Texte de référence
● ● ● ●

A une nuit paisible succède un lever de soleil flamboyant. Il fait un temps splendide et dans le ciel bleu glissent quelques cirrus en filaments…



JUSQU’AU BOUT !




Bien sûr nous savions aussi  que tous ces sont très à l’ouest des Antilles : le vent dominant soufflant d’Est dans la région, chaque mille à l’ouest est un mille de plus qui peut être difficile pour le retour…mais nous  nous sommes laissé guider par nos envies de grand sud et de l’abri des cyclones.

Avant de quitter cet archipel, une anecdote historique :

Certains prétendent que sur la côte au vent des Avès de Barlovento gît une grande partie de la flotte du comte d’Estrées qui captura le navire hollandais Binkes au large de l’île de Tobago puis fit voile vers la France pour réparer ses bateaux à Brest. Il revint aux Indes Occidentales (les « West Indies ») le 7 octobre 1796 pour une nouvelle tentative de mettre la main sur les îles ; il semblerait que d’Estrées fit route sur Curaçao, mais, dans la nuit du 4 mai 1697, son navire porte-drapeau mit la voile vers une des Avès : avant que quoi que ce soit fut entrepris, les navires le suivant s’entassèrent derrière lui ! Au lever du jour, sept bateaux du convoi, trois transporteurs et trois frégates étaient en morceaux sur le récif corallien et perdus corps et biens… le septième navire, le « Jamaïca »,  fut sauvé in extremis « grâce » à une erreur de navigation !

Le seul problème à ce jour est que personne ne peut affirmer sur laquelle des Avès se trouvent les épaves de la flotte de d’Estrées… Daniel Camejo soutient que c’est aux Avès de Barlovento que la flotte a coulé…il prétend aussi que les navires faisaient route de Tobago vers Curaçao qu’ils comptaient investir…

Dudly Pope, de son côté, dit que l’endroit exact est l’île d’Avès, au milieu de la mer Caraïbe, au large de la Martinique !

La solution à ce mystère réside dans la réponse aux questions suivantes :
- quel était le dernier mouillage de la flotte de d’Estrées ?
-où cette flotte a-t-elle été vue pour la dernière fois ?
Autrement dit : où était la flotte entre le 7 octobre 1796 et le 4 mai 1797 ?
Toujours est-il que quelque part pourrait se trouver un fabuleux trésor de canons, de joyaux, objets divers et variés de cette époque ainsi que des restes archéologiques !

● ● ● ●

Consigne de l'exercice
Dressez la liste de toutes les personnes désignées par leur nom dans le texte ci-dessus sur le naufrage aux Avès.

Section des données
● ● ● ●

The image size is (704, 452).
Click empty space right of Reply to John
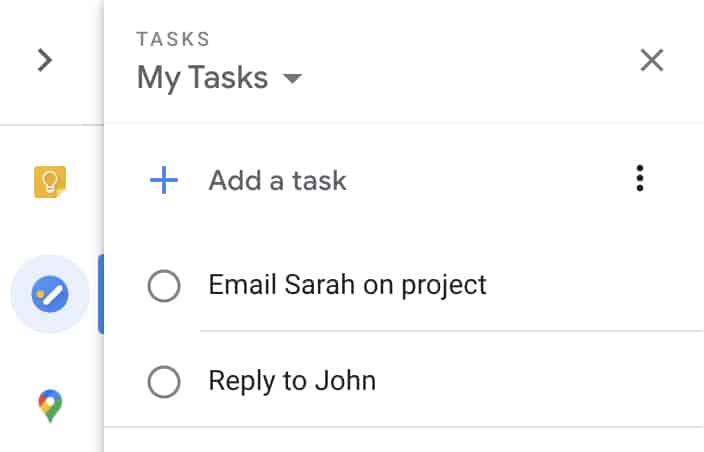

● ● ● ●

Résultat
- le comte d'Estrées
- Daniel Camejo
- Dudly Pope